[Records from a dataset]
....
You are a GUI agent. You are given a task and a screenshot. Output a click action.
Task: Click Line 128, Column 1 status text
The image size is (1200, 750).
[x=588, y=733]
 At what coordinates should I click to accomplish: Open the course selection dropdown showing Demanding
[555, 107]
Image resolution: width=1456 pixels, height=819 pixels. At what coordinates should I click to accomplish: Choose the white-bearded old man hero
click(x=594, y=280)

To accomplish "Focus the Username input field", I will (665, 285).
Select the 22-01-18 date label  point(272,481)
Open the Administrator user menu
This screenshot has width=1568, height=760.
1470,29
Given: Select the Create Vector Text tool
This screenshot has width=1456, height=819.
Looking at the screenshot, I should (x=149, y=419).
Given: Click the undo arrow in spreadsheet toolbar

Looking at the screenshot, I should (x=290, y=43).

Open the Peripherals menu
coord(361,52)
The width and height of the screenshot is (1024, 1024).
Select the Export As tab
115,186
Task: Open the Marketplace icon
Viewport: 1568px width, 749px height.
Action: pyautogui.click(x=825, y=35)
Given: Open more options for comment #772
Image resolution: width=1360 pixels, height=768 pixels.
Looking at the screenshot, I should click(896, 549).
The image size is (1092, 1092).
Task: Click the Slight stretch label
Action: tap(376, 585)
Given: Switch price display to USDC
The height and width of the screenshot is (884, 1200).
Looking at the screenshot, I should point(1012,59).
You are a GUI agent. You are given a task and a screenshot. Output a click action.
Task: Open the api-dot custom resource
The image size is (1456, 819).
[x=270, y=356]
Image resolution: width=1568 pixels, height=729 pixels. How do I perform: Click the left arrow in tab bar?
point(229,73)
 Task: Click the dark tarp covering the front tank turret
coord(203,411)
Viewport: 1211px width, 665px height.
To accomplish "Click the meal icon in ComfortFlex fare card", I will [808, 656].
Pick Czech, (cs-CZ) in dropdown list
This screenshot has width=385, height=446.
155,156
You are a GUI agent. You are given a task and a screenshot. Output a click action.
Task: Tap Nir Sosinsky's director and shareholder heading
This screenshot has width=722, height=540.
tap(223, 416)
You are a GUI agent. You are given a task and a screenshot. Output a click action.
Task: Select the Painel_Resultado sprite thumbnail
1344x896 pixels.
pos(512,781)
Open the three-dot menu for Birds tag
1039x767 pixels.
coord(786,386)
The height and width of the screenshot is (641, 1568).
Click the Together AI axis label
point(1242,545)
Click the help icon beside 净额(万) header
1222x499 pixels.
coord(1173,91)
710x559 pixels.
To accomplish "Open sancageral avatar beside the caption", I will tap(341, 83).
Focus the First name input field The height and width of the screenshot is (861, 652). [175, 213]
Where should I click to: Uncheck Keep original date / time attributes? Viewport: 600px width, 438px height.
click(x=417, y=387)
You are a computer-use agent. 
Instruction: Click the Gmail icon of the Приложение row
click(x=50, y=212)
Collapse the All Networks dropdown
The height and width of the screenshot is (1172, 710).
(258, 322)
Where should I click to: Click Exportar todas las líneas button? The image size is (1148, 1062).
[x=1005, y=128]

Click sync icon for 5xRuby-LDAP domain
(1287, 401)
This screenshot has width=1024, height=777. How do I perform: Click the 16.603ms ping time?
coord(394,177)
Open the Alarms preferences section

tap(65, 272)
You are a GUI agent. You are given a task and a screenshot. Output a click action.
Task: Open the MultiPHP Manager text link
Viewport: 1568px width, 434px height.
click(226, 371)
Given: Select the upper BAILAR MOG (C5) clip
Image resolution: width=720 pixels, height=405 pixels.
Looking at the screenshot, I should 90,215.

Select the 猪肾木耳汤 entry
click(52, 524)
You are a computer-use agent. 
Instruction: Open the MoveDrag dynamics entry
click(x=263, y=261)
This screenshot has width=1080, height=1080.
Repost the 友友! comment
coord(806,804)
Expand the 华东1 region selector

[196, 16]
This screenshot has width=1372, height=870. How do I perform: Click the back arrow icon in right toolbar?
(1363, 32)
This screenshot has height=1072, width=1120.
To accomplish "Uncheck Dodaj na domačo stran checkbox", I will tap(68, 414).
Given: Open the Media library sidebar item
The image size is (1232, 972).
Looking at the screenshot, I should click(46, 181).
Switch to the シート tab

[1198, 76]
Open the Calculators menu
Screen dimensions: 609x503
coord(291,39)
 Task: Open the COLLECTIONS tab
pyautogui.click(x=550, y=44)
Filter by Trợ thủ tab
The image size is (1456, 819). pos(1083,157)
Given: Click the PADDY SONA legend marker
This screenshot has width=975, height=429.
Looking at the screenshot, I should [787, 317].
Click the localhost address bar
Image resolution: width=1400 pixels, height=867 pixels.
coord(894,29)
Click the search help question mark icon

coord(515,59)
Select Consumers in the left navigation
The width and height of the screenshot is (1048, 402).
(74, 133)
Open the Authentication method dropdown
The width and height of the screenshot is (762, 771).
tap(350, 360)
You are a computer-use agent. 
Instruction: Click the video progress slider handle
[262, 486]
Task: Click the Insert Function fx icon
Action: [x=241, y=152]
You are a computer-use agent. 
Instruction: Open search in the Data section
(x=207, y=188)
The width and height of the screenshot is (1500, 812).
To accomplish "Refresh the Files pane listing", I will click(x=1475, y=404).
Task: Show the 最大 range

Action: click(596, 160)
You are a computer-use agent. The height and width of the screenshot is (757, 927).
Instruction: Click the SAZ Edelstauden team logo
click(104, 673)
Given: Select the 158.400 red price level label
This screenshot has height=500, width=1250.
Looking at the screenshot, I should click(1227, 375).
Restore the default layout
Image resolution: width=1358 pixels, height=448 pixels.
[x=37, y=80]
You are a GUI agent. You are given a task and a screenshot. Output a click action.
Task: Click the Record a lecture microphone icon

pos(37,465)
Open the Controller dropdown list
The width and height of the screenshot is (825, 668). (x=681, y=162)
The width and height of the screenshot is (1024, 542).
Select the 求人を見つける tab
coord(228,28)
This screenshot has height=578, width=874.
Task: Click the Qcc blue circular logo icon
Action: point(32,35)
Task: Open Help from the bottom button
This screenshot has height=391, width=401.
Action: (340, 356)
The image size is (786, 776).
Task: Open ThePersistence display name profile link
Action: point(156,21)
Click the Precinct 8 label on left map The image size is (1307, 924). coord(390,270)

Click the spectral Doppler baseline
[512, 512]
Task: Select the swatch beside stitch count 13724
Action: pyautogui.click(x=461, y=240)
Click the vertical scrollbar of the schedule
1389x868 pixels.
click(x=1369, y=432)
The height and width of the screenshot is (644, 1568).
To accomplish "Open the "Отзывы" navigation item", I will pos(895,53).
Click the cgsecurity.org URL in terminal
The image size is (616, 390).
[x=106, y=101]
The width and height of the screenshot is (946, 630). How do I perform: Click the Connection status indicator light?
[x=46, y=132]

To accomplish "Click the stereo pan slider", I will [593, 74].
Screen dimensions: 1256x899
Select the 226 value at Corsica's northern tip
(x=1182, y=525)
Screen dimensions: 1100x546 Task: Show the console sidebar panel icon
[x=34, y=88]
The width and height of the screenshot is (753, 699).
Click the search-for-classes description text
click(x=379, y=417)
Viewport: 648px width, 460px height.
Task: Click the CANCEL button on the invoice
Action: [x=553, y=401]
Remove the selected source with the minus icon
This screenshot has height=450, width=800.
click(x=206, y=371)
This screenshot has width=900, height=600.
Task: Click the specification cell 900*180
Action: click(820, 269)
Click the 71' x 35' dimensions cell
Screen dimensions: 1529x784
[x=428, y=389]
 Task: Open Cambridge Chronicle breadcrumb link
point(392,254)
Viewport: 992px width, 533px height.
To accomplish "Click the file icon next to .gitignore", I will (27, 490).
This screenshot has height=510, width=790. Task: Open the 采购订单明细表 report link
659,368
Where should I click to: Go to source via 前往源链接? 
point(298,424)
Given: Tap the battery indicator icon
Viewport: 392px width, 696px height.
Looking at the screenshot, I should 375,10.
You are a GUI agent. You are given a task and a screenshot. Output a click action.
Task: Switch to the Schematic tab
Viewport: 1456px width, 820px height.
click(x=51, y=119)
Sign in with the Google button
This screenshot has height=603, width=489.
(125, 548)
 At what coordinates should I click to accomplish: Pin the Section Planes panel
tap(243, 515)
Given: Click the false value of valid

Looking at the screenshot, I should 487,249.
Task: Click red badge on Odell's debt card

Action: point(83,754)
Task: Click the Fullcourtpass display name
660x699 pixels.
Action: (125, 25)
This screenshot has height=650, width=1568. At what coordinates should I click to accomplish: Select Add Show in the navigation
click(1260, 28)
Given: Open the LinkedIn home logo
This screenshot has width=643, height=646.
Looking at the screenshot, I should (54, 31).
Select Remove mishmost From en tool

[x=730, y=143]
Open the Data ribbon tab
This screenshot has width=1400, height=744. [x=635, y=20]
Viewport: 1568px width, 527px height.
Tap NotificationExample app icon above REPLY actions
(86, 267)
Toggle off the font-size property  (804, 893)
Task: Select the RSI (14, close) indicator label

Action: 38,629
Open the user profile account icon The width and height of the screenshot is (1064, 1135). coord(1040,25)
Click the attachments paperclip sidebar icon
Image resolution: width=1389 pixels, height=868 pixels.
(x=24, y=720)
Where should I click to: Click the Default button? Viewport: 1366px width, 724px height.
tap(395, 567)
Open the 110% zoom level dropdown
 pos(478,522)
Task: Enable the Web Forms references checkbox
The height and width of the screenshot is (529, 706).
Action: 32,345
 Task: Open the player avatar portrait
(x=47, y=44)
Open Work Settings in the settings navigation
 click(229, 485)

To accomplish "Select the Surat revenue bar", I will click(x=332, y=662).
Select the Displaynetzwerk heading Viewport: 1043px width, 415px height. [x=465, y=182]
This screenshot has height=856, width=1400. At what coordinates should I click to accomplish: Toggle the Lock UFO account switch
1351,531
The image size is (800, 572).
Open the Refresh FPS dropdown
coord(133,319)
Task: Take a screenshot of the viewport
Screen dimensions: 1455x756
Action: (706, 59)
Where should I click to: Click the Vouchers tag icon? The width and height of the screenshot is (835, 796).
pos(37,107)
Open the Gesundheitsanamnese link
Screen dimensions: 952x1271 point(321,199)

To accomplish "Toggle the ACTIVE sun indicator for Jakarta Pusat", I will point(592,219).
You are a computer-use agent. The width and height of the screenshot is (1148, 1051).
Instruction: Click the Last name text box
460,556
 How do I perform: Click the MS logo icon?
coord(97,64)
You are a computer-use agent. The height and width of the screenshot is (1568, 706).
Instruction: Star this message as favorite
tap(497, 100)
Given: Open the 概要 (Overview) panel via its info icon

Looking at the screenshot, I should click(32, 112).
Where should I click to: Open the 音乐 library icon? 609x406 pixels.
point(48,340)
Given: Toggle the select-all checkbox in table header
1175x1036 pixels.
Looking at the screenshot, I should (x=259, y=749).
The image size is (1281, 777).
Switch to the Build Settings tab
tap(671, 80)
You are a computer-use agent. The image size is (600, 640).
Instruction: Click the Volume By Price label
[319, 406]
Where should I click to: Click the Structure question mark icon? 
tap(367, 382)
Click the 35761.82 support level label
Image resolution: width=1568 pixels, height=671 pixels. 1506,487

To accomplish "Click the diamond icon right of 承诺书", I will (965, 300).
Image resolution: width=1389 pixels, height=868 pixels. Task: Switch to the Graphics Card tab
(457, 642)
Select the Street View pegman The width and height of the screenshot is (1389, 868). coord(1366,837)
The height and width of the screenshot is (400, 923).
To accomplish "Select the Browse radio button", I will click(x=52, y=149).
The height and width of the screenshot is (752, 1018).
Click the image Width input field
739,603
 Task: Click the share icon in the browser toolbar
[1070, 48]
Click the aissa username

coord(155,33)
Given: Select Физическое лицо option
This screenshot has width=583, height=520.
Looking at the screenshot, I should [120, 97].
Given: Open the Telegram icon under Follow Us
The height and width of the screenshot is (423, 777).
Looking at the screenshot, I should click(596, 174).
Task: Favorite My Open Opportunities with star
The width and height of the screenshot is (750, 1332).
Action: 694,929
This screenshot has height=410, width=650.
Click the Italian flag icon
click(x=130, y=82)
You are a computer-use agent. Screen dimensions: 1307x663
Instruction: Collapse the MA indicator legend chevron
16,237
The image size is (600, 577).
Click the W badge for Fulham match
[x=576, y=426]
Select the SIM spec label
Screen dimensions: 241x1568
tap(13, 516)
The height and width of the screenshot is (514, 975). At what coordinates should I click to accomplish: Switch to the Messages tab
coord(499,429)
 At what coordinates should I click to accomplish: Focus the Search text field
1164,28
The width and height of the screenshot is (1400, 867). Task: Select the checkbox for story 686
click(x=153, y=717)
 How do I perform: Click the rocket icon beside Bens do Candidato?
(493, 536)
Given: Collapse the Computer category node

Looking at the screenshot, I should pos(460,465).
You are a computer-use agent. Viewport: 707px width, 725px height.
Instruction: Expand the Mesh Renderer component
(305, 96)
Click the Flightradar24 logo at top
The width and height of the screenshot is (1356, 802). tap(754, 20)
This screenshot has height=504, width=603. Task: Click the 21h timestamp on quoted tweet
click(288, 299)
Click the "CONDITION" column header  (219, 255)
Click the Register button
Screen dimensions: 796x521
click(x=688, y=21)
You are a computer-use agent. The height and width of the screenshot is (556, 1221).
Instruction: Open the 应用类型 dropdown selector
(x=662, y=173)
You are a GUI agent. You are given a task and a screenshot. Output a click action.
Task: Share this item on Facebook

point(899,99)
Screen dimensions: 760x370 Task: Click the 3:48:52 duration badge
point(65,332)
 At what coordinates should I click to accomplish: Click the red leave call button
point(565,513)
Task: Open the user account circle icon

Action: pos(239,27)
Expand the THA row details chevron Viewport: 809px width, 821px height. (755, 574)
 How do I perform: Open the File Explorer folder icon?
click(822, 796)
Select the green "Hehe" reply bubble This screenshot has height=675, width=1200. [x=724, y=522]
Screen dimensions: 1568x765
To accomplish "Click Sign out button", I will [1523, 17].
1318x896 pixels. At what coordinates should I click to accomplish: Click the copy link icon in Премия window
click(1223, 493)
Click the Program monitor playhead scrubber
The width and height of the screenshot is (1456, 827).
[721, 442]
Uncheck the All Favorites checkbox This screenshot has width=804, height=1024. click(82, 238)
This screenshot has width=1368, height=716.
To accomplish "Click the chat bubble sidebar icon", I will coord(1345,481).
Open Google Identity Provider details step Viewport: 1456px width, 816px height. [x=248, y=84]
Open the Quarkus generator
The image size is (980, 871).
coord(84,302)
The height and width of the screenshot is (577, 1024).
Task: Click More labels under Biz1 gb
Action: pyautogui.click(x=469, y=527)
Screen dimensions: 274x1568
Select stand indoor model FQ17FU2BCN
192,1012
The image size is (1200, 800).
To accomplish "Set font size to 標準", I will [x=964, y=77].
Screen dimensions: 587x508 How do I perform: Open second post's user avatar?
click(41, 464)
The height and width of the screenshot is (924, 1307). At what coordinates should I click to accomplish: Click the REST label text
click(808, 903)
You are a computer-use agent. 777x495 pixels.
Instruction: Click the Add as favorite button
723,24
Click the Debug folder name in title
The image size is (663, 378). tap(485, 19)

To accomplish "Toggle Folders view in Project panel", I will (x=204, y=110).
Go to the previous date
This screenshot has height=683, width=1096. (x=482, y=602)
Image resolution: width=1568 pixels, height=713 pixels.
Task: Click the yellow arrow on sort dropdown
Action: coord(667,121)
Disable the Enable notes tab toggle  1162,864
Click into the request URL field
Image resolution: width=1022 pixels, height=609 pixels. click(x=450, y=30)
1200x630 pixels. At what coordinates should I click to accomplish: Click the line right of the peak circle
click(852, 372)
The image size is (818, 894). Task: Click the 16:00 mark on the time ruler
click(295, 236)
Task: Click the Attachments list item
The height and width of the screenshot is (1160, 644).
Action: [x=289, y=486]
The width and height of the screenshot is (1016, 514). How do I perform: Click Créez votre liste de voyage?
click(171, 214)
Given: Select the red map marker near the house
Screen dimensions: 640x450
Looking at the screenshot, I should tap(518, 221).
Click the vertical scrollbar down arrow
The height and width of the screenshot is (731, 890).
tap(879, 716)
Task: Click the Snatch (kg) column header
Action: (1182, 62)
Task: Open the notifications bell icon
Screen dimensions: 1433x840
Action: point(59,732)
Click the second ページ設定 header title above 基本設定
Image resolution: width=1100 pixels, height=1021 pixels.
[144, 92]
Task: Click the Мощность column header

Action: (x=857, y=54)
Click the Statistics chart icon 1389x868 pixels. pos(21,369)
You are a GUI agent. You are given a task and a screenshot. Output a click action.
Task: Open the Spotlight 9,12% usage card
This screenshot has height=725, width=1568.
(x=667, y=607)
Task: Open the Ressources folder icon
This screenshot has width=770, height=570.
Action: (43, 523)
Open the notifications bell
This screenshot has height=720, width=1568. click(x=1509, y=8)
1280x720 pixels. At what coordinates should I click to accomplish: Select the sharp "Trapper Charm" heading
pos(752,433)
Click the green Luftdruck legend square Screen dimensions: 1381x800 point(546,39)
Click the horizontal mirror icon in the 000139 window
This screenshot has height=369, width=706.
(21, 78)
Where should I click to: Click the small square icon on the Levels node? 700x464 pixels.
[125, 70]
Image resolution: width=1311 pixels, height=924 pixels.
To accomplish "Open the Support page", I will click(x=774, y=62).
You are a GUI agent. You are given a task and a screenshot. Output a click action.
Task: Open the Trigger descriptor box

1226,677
....
■ Your instructions
Retype the material word for word, from the line with "The height and width of the screenshot is (752, 1018)." up to and including the line with "coord(155,33)".

■ Written answer
The height and width of the screenshot is (752, 1018).
Click the image Width input field
739,603
 Task: Click the share icon in the browser toolbar
[1070, 48]
Click the aissa username

coord(155,33)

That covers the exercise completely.